## Your instructions
Give back the data exactly, with no images.

## Source records
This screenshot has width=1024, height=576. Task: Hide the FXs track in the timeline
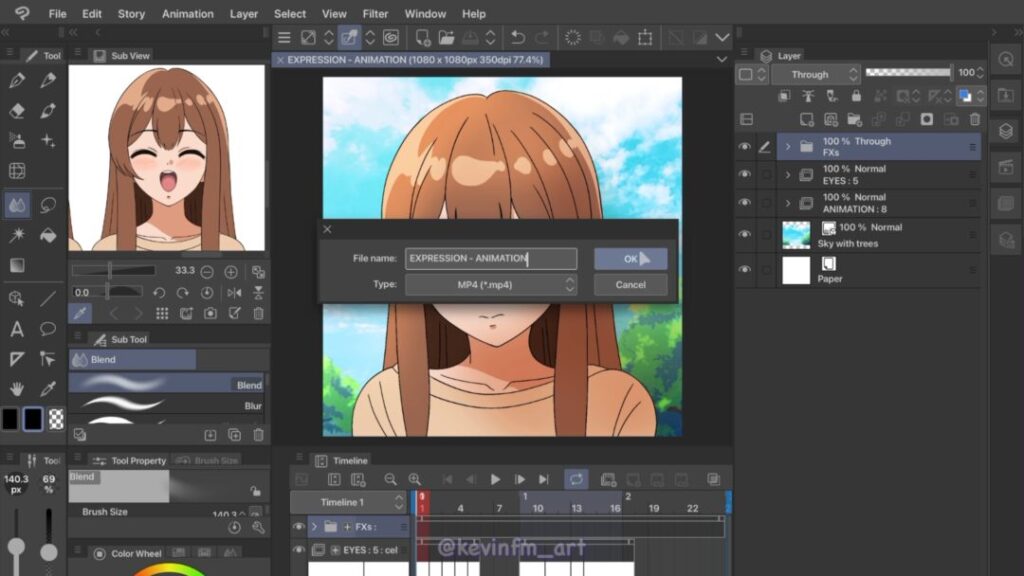[x=298, y=526]
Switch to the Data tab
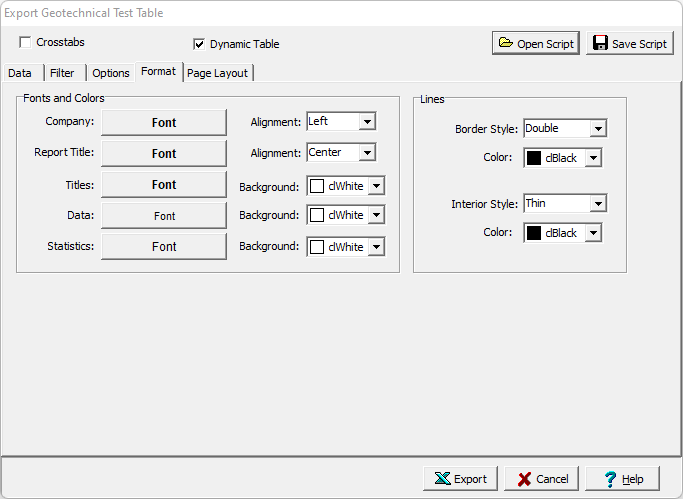The image size is (683, 499). [x=20, y=73]
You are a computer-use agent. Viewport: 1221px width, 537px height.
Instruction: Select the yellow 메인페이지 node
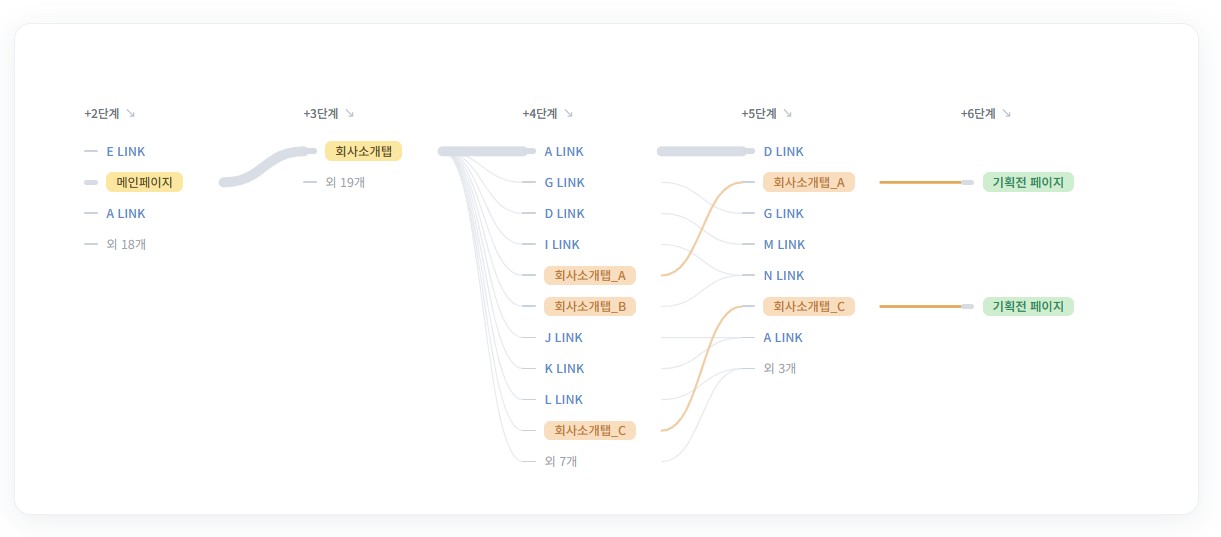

## Response area
This screenshot has width=1024, height=576. Task: Hide the FXs track in the timeline
[x=298, y=526]
Switch to the Data tab
The image size is (683, 499). [x=20, y=73]
You are a computer-use agent. Viewport: 1221px width, 537px height.
Instruction: Select the yellow 메인페이지 node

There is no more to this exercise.